Step 3: Postmaster and Options
Postmaster has several options that I will give a brief description of:

1) -B = Sets the number of shared-memory disk buffers
(Must be at least 2 times as many as the number of server processes). Each buffer is 8k of memory.
2) -D = Specifies the database directory
3) -N = Sets the max number of Postgres server processes
4) -S = Starts the postmaster in silent mode (No debug information)
5) -d = Debug Level
6) -i = Opens a TCP/IP port for remote connections
7) -l = Enables secured connections using SSL
8) -o = options passed to the server processes
9) -p = Specifies the TCP/IP port to open by option -i

Step 4: Start PostgreSQL

1) At the command line type linuxconf
2) Click on the control tab
3) Expand the control panel and click on control service activity
4) Scroll down until you find postgresql and click on it
5) Click on start
6) It should say it is running if all went well
7) Close linuxconf
Go to the directory /var/lib/pgsql/data. You will find a file named postmaster.opts.

## Entries

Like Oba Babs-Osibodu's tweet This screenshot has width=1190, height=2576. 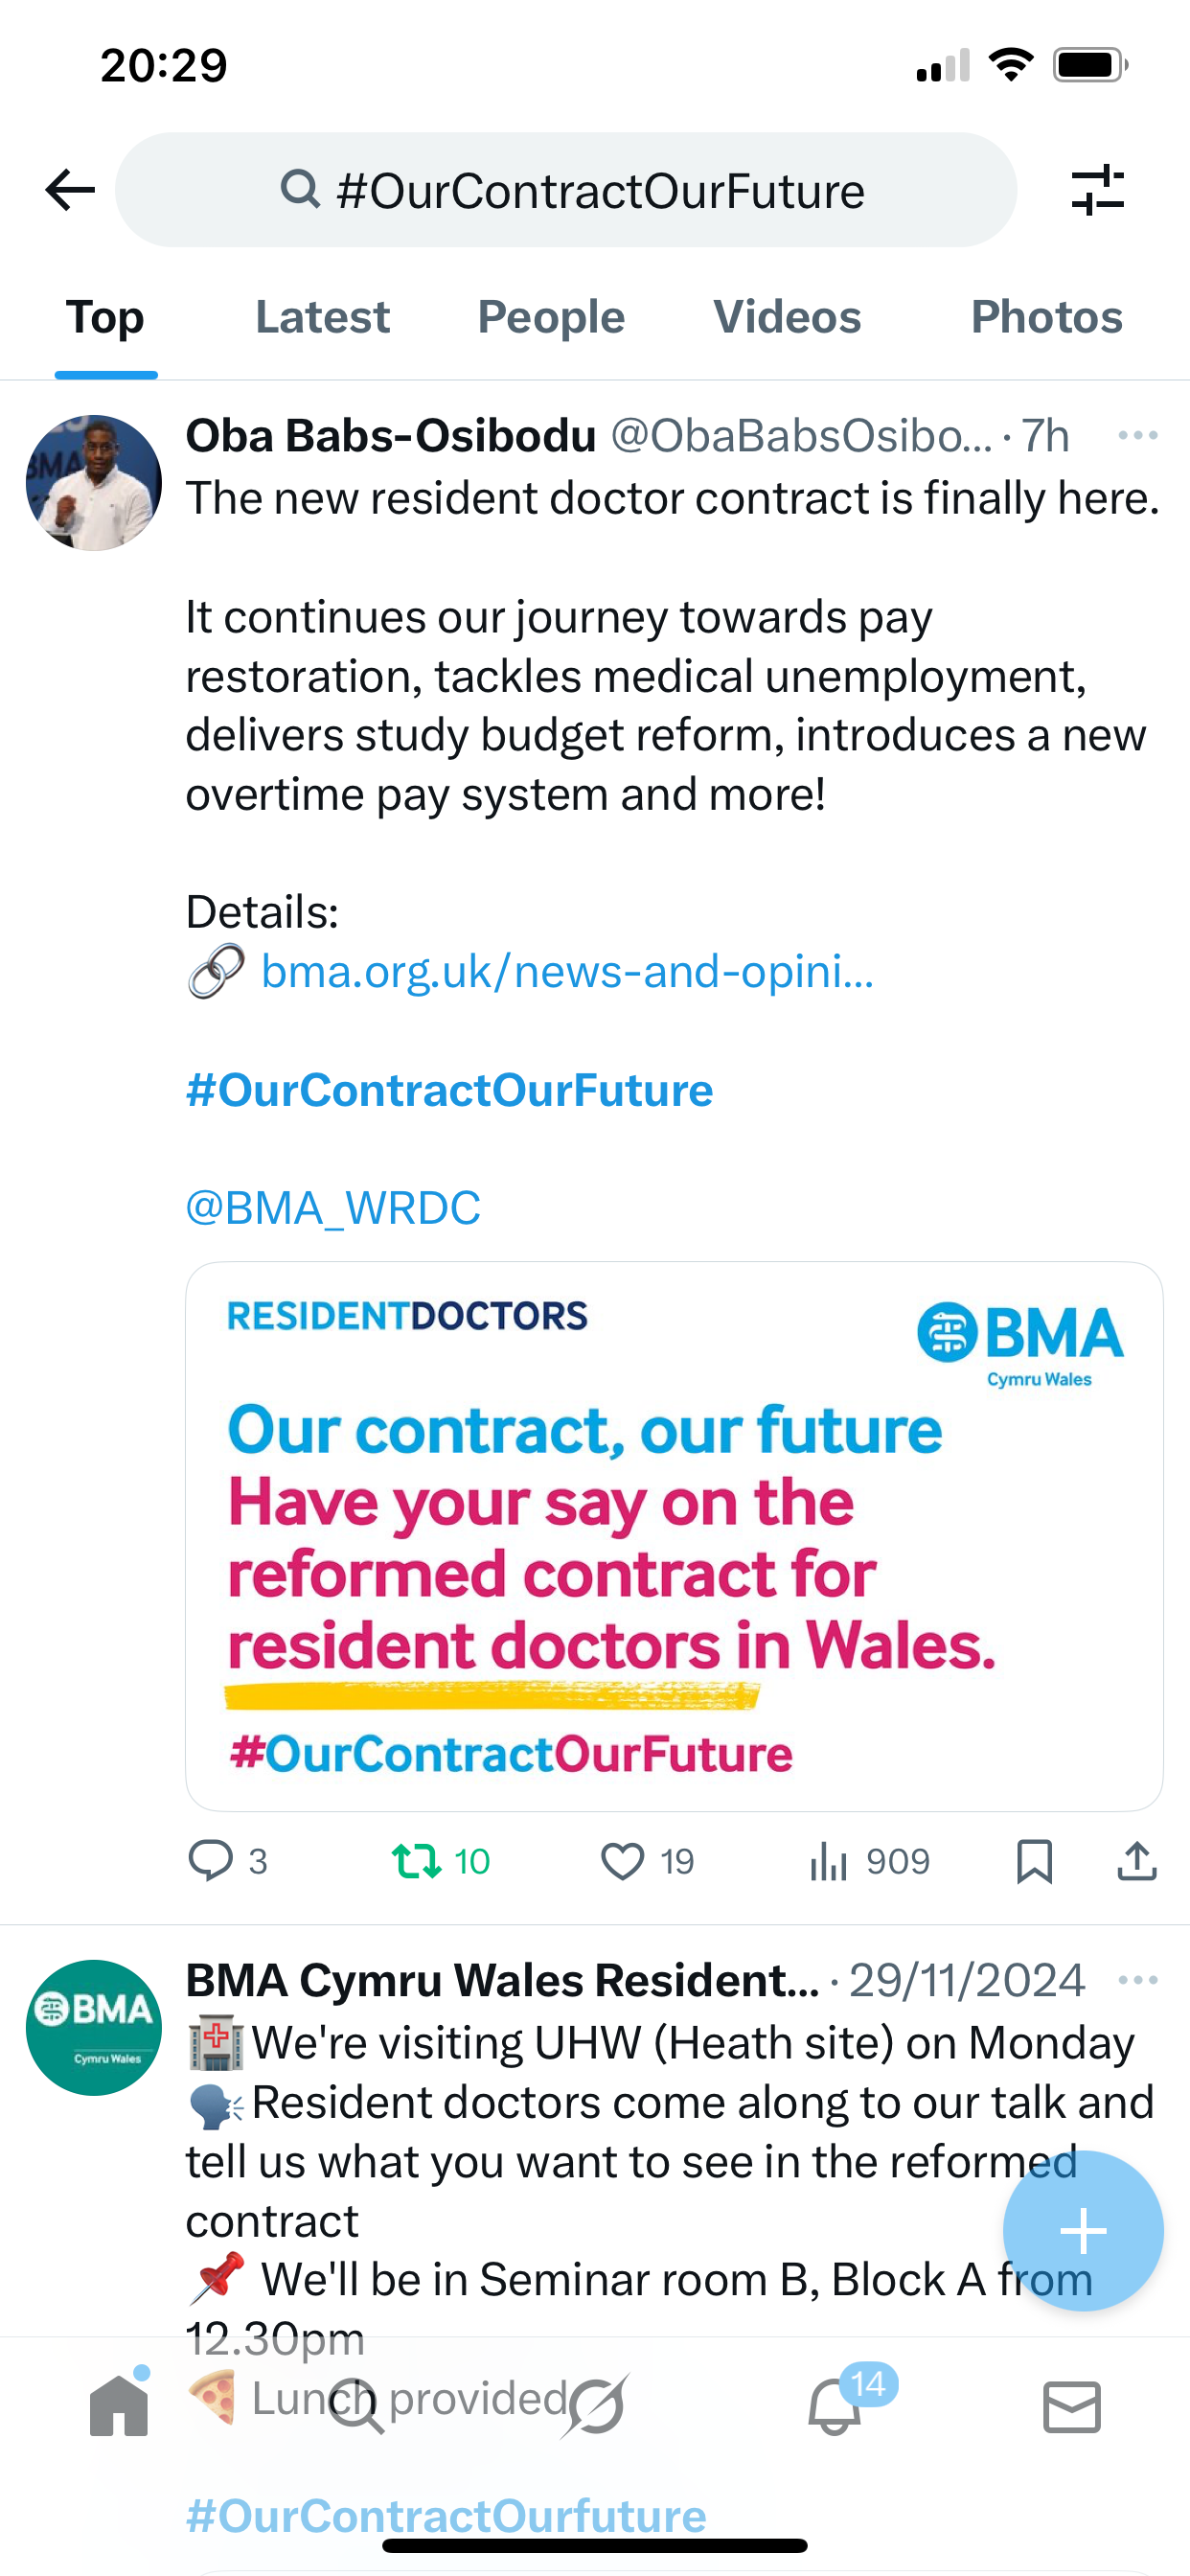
==
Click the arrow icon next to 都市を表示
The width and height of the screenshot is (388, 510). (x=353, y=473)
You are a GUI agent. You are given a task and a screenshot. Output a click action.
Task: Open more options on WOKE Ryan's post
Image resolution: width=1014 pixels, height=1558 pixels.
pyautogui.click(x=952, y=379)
--
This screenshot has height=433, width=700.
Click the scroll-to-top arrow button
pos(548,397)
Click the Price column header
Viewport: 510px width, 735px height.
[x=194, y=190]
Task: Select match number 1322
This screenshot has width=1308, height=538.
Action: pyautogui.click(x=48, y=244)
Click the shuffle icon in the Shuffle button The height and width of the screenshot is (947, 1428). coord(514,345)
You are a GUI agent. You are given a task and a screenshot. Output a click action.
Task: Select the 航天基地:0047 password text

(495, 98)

## Requirements
1) Summarize the PostgreSQL setup guide in two sentences.
2) Write the next part of the PostgreSQL setup guide, starting after its final sentence.

## Responses for each task
1) The postmaster takes options that set the number of shared-memory disk buffers, the database directory, the maximum number of server processes, silent mode, the debug level, a TCP/IP port for remote connections, SSL-secured connections, options passed to the server processes, and the port opened by -i. PostgreSQL is started in linuxconf by choosing control service activity from the control panel, selecting postgresql, and clicking start, after which the directory /var/lib/pgsql/data holds a file named postmaster.opts.

2)
This file indicates the options currently in use by the Postmaster. It should look something like this:
-p 5432
-D /var/lib/pgsql/data
-B 64
-b /usr/bin/postgres
-N 32
I have found that 32 server processes just isn’t enough and I will be changing this to 128. I will also be changing
the buffers to 512, which gives me 4M of buffer space.
To make this change happen on the next start or restart of postgres the file named postmaster.opts.default needs
to be edited. This is in the directory /var/lib/pgsql/data.
It should look something like this:
I am going to change it to be:
-B 512 -i -N 128
Go back to the beginning of Step 4 and restart postgres. Look at the file postmaster.opts again. It now should look something like this:
-p 5432
-D /var/lib/pgsql/data
-B 512
-b /usr/bin/postgres
-N 128
If it doesn’t then something went wrong. I haven’t found a need to change any of the other options.